Rubio terminó su discurso en la conferencia con optimismo, insinuando que el «nuevo sheriff», Donald Trump, no es tan terrible como se cree y que, en realidad, su agenda internacional no difiere mucho de los planes de los globalistas, aunque se presente de una manera especial y extravagante. La figura del neoconservador y globalista Rubio estaba llamada a confirmar esta tesis. Concluyó con las siguientes palabras: «Estados Unidos está allanando el camino hacia una nueva era de prosperidad, y queremos hacerlo junto con ustedes, nuestros queridos aliados y amigos más antiguos».

Si dejamos de lado las emociones, la visita del secretario de Estado Marco Rubio a Europa para asistir a la Conferencia de Múnich marca un cambio significativo en la política de la Administración estadounidense con respecto al año pasado. La nueva estrategia de seguridad nacional declaró que, a partir de ahora, Estados Unidos se centrará en el «hemisferio occidental», lo que se interpretó como un retorno a la doctrina Monroe (América para los estadounidenses) y una ruptura con el Viejo Mundo. Rubio aclaró que no es así y que todas las estructuras atlantistas se mantienen.

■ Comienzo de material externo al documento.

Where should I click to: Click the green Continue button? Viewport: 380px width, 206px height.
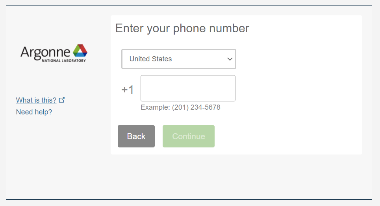click(x=189, y=136)
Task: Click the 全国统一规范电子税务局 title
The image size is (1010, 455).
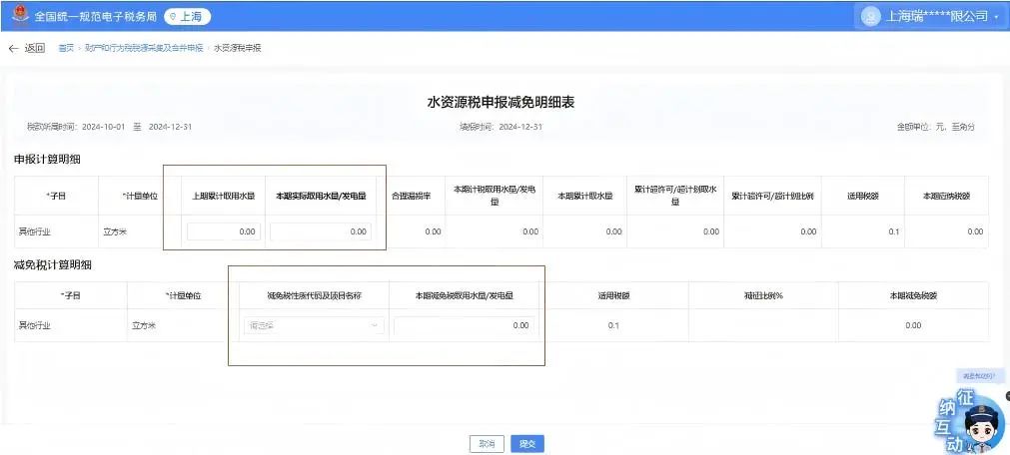Action: click(x=97, y=17)
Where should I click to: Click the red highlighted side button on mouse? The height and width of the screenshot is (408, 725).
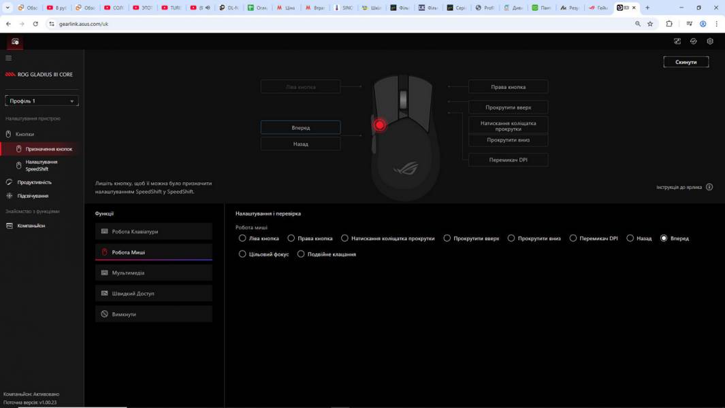tap(380, 125)
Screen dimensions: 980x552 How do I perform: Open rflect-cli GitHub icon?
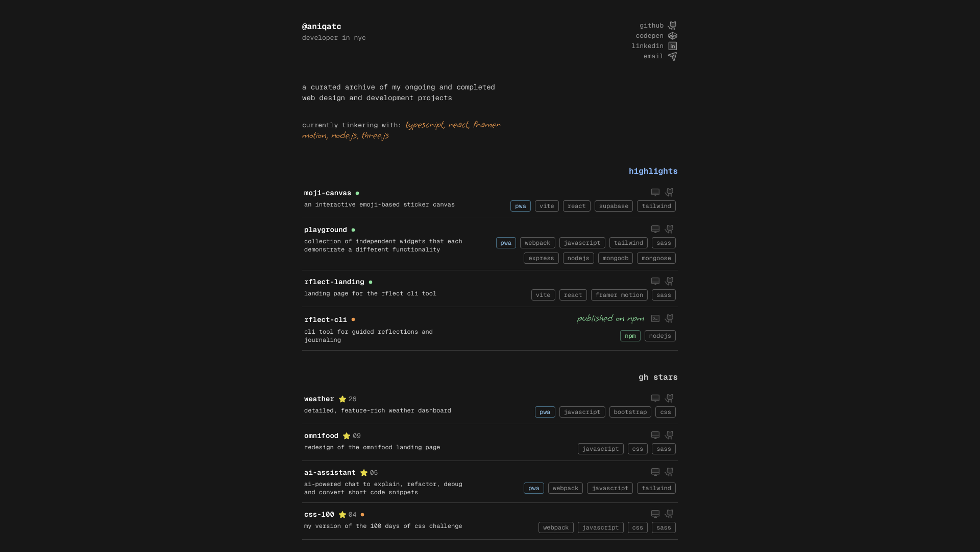pyautogui.click(x=670, y=318)
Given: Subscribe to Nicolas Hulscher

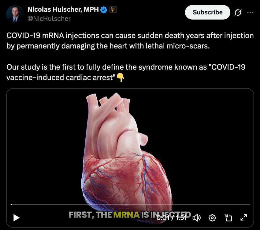Looking at the screenshot, I should (208, 12).
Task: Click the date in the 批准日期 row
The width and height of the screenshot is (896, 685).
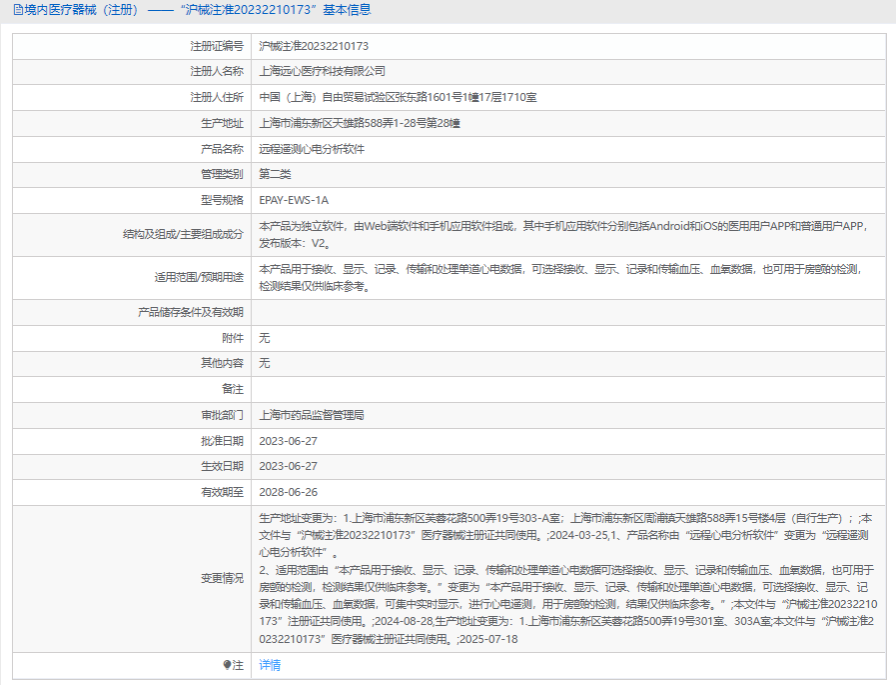Action: click(x=288, y=441)
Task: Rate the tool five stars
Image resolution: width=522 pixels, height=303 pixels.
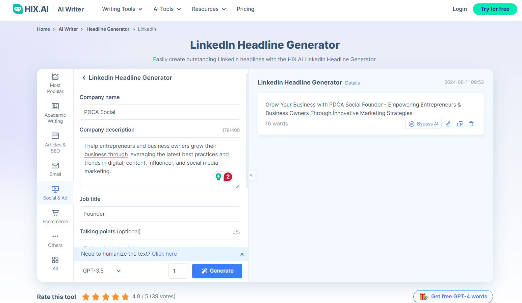Action: pos(125,297)
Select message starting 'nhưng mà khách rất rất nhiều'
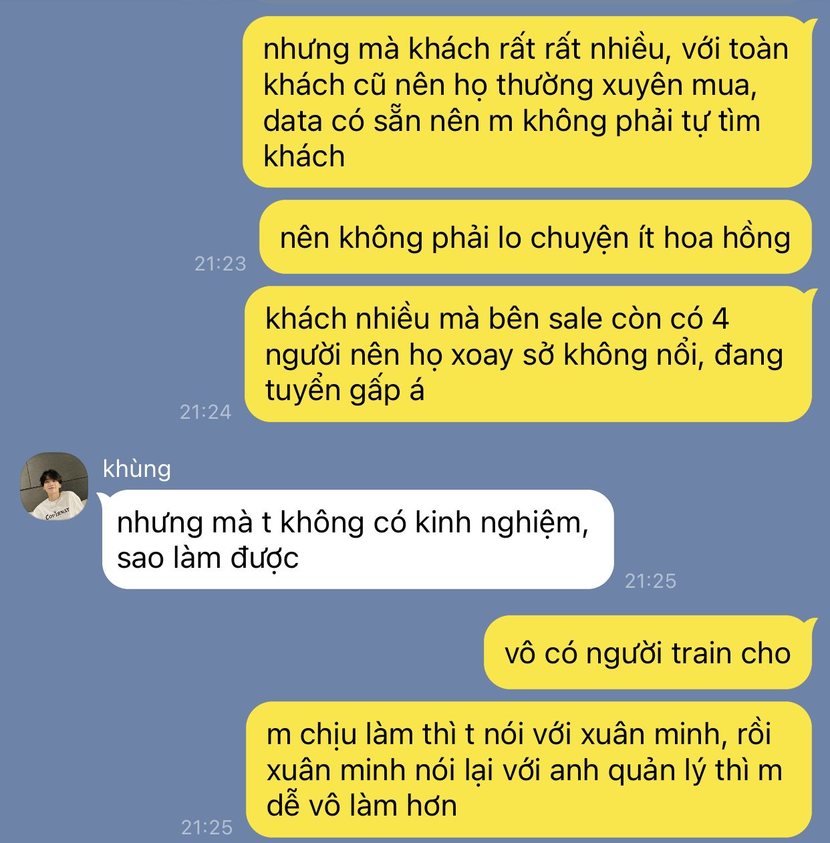The width and height of the screenshot is (830, 843). (527, 102)
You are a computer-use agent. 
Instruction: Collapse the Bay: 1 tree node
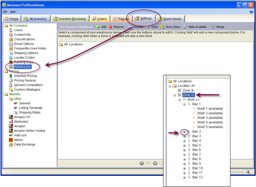click(x=185, y=104)
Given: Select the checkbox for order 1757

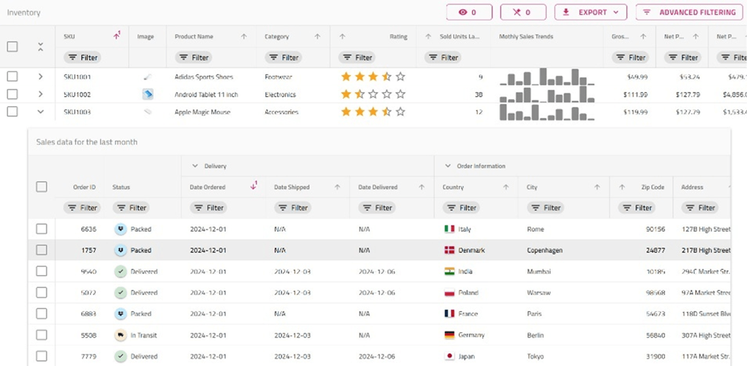Looking at the screenshot, I should pos(42,250).
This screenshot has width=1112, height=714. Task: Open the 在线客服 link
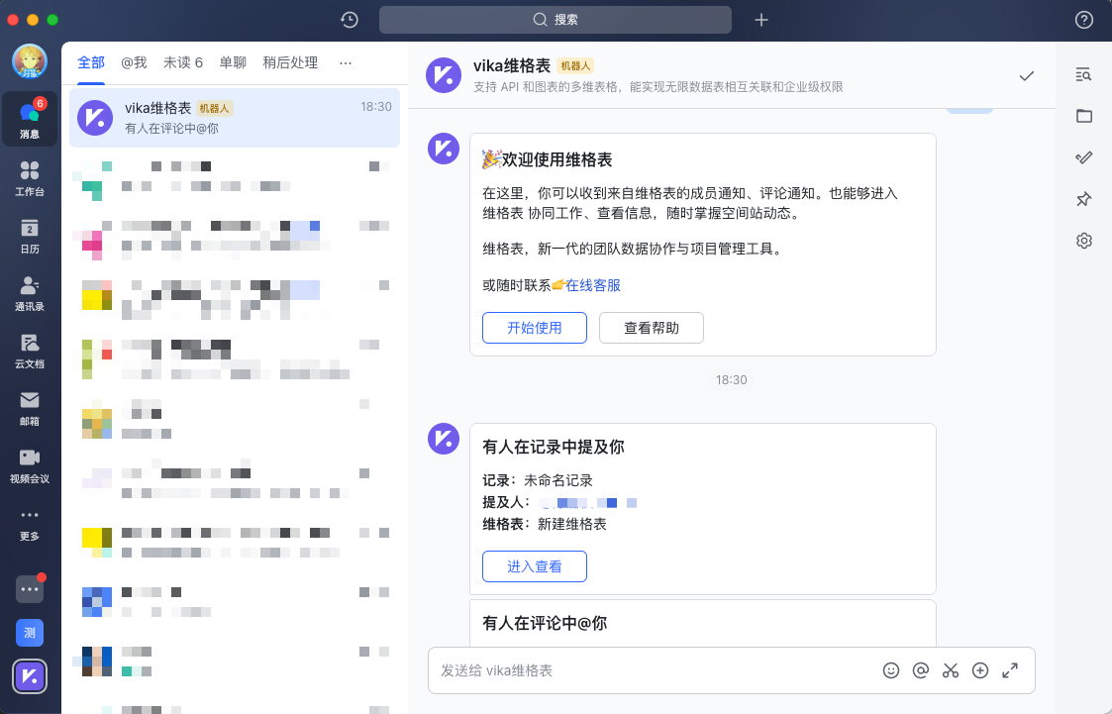pos(593,285)
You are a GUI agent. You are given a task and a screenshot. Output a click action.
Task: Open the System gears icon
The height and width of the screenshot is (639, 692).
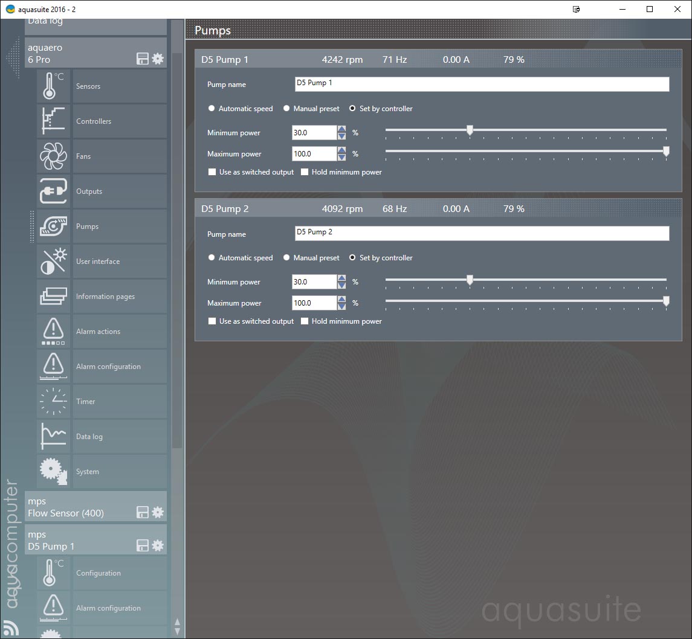point(53,471)
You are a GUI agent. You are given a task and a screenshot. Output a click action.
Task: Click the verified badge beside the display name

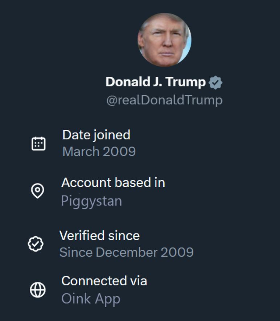tap(215, 83)
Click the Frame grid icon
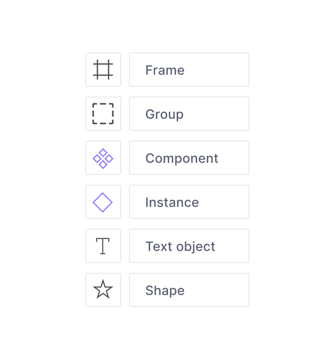This screenshot has width=334, height=360. click(x=103, y=69)
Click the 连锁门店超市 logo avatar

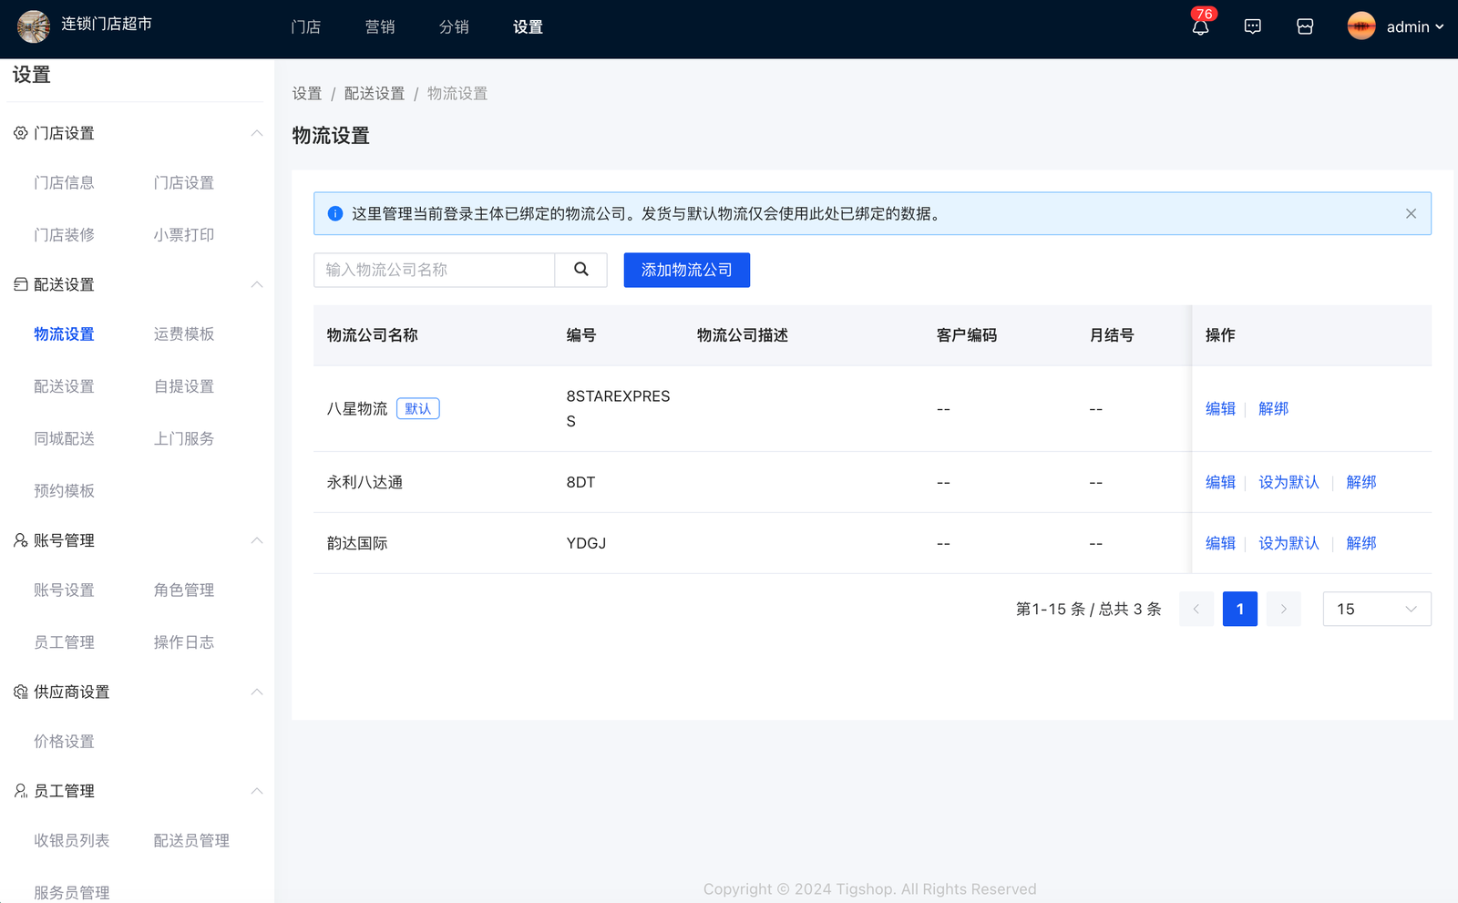[x=34, y=26]
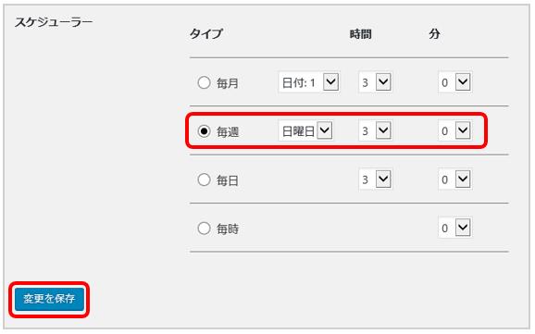Click the 毎時 label text
The height and width of the screenshot is (334, 535).
point(228,229)
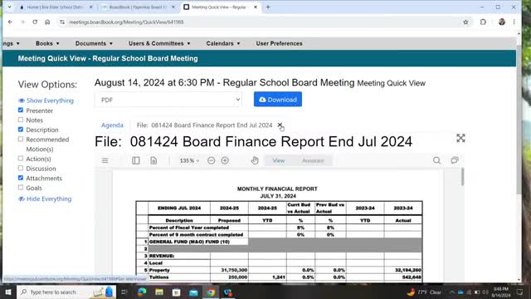Enable the Notes checkbox
531x299 pixels.
pos(21,120)
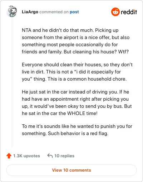143x182 pixels.
Task: Click the "1.3K upvotes" count
Action: point(26,156)
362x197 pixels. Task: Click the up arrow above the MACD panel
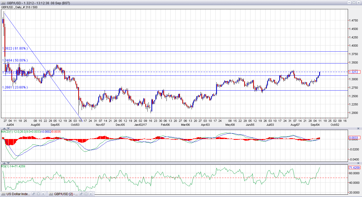[x=4, y=128]
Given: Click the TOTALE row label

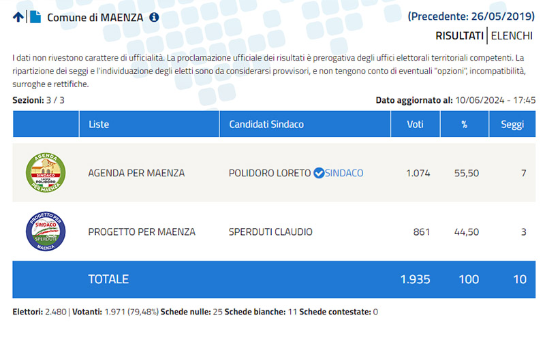Looking at the screenshot, I should (x=108, y=279).
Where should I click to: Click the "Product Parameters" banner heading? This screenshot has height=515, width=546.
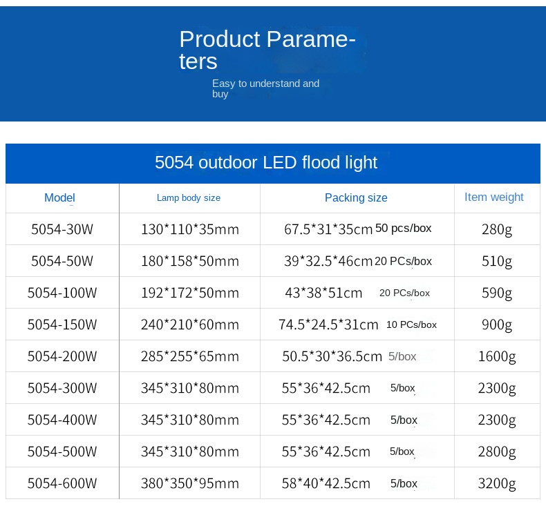[267, 50]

Por lo tanto, se puede afirmar con cierta seguridad que la política de Estados Unidos durante el último año se ha alejado mucho de los proyectos revolucionarios de MAGA y se está acercando a la versión radical de los neoconservadores y los realistas atlantistas.

En las condiciones con las que Trump empezó su segundo mandato presidencial, Rusia y Estados Unidos tenían posibilidades de ponerse de acuerdo sobre las nuevas bases del orden mundial. Sobre todo porque tanto nosotros como Vance, Trump y Rubio estamos de acuerdo en que el antiguo orden mundial liberal y globalista, basado en «las reglas», ya no existe. No nos opondríamos especialmente al fortalecimiento de Estados Unidos en el hemisferio occidental y Vladimir Putin tuvo la oportunidad de discutir su visión global con el presidente de Estados Unidos en Anchorage. Es poco probable que se resolviera el problema de Ucrania, pero Washington podría perfectamente salir de esta guerra y centrarse en sus propios problemas. El deterioro de las relaciones entre Estados Unidos y la Unión Europea también nos convenía y el retorno a los valores tradicionales coincidía plenamente con nuestra propia ideología patriótica y conservadora. Con MAGA teníamos todas las posibilidades de encontrar un lenguaje común.

Pero, en algún momento Trump comenzó a alejarse de MAGA en su política y a acercarse a los neoconservadores. Paralelamente, creció el papel de Marco Rubio en el sistema político. Las negociaciones sobre Ucrania, que ya eran problemáticas e incluso ambiguas desde el principio, llegaron gradualmente a un punto muerto.

Lo más importante es que esto no solo afectó a las relaciones ruso-estadounidenses. La administración estadounidense recurrió a estrategias neoconservadoras (en esencia, al intento de salvar la hegemonía occidental y el mundo unipolar) en todos los demás ámbitos: presión sobre el BRICS, ataques a Irán, secuestro de Maduro, aumento de la presión sancionadora sobre Rusia. Y ahora Marco Rubio, en la conferencia de Múnich, presenta un programa de nuevo atlantismo, menos liberal y más realista, pero un programa al fin y al cabo. Se trata del mismo mundo unipolar y en ningún caso de un nuevo orden mundial de grandes potencias.

Los caminos de la civilización rusa y la civilización occidental se alejan cada vez más (aunque este proceso comenzó hace muchos siglos). Y debemos estar preparados para ello.